* Exercise objective: From the data below, copy out every line in which the word "screenshot" occurs.

══════════

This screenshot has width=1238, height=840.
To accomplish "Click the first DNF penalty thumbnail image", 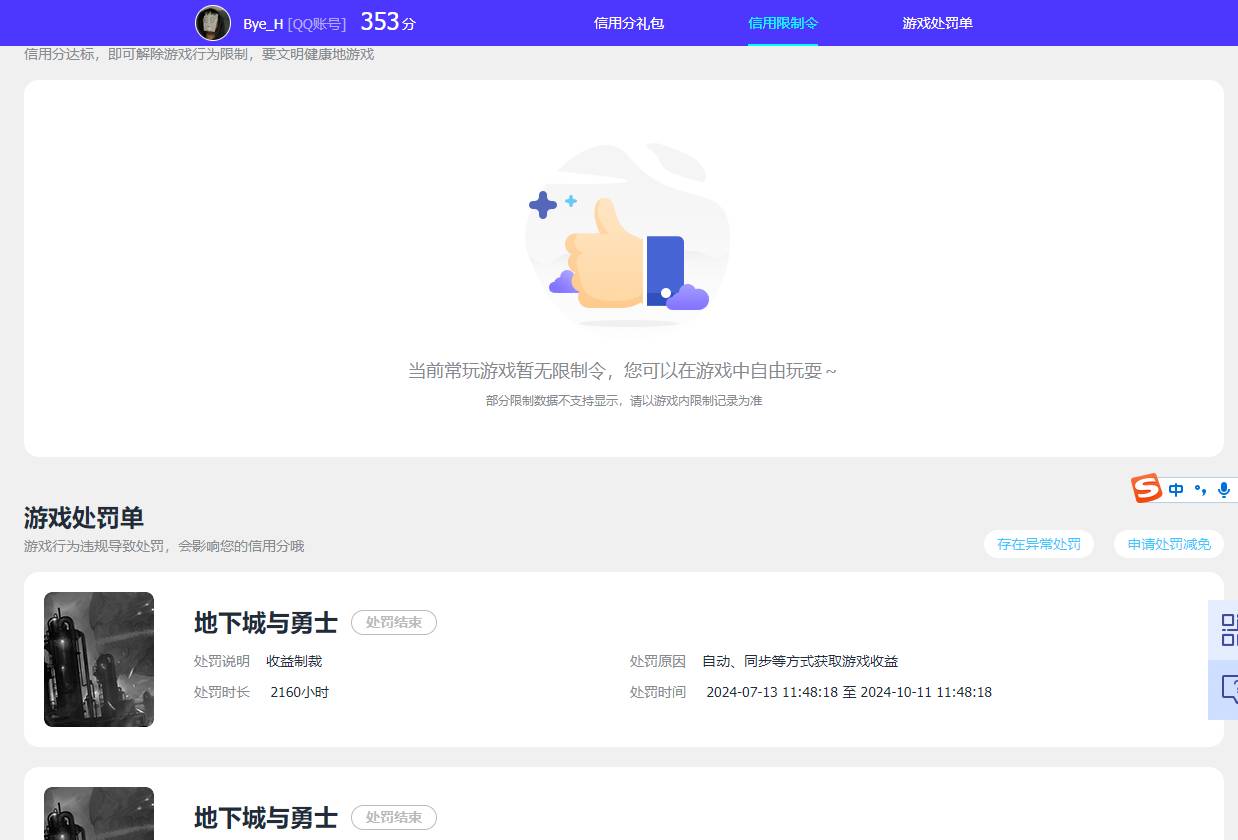I will point(98,659).
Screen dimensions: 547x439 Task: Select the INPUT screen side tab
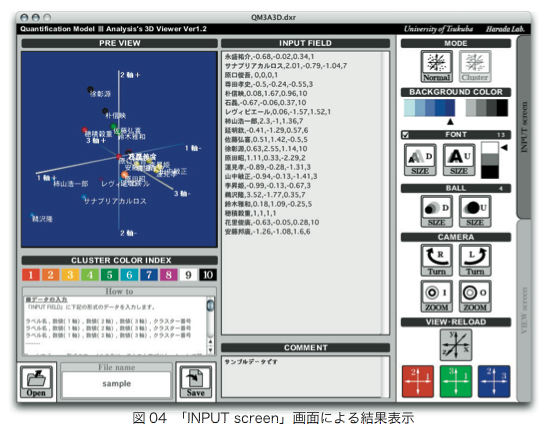(x=524, y=127)
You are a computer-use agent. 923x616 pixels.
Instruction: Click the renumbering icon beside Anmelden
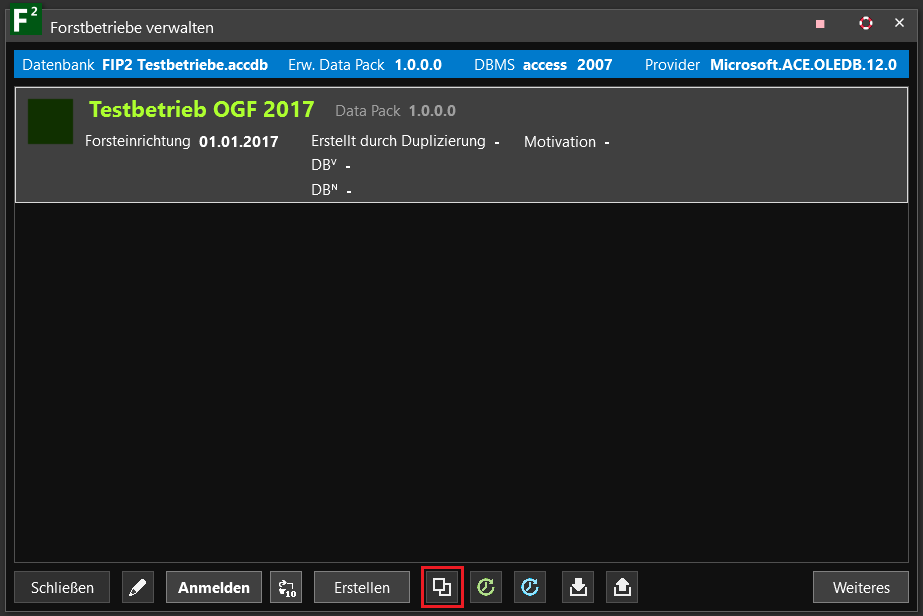[x=286, y=587]
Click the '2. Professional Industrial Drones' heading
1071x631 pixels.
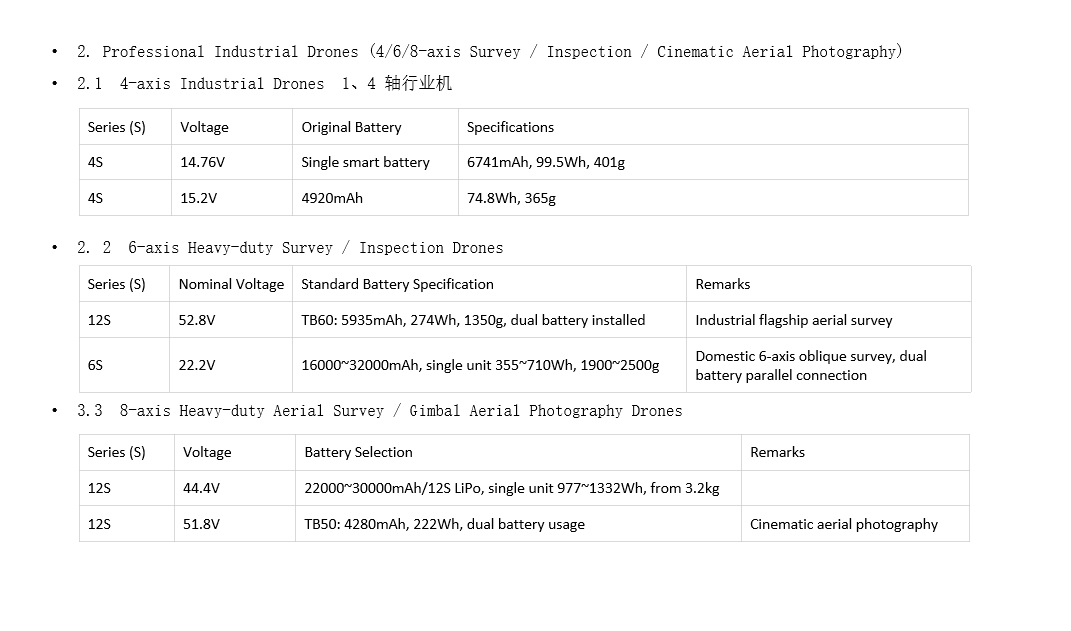point(489,52)
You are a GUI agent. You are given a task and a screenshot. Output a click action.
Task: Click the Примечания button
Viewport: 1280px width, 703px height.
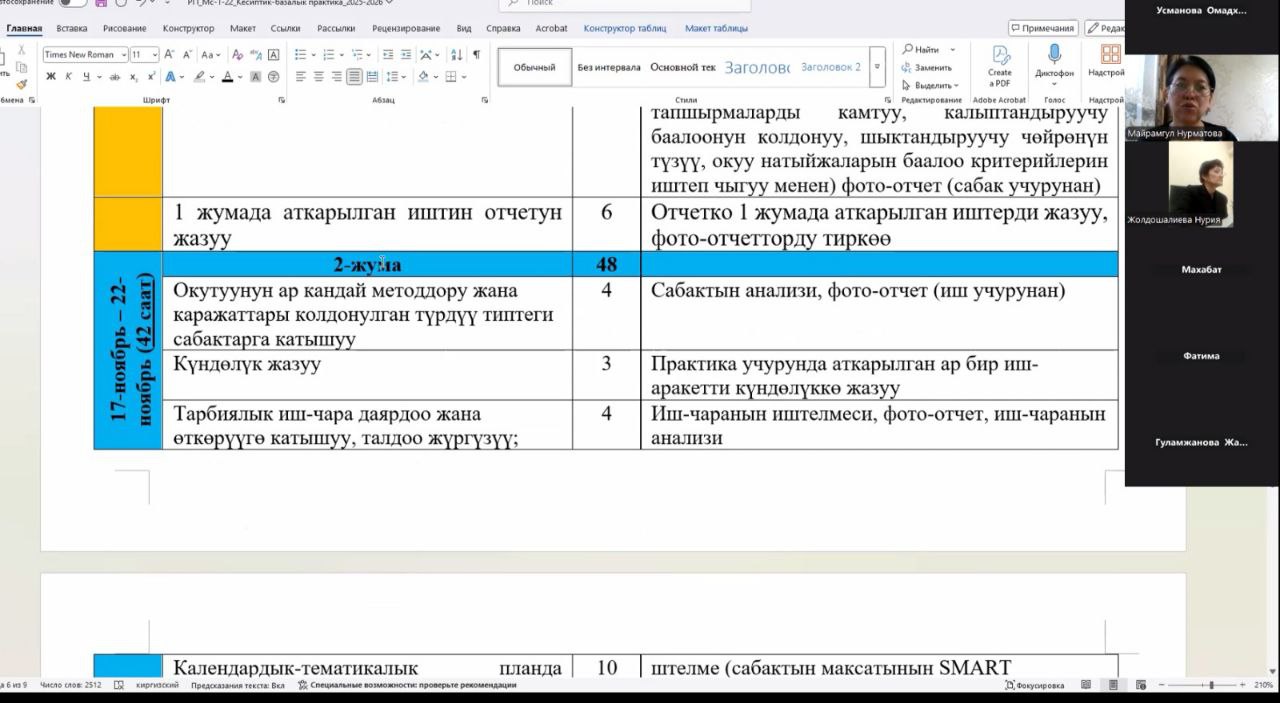point(1042,28)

══════════

* Your response:
This screenshot has width=1238, height=840.
You are a GUI agent. You are given a task and a screenshot. Output a click action.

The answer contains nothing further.